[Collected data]
---*---

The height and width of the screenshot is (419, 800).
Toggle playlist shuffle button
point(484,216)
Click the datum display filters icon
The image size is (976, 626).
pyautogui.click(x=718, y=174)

---*---

### [Task description]
Nothing should be omitted or altered. Retype the records exactly.

### [Your response]
The height and width of the screenshot is (419, 800).
Toggle playlist shuffle button
point(484,216)
Click the datum display filters icon
The image size is (976, 626).
pyautogui.click(x=718, y=174)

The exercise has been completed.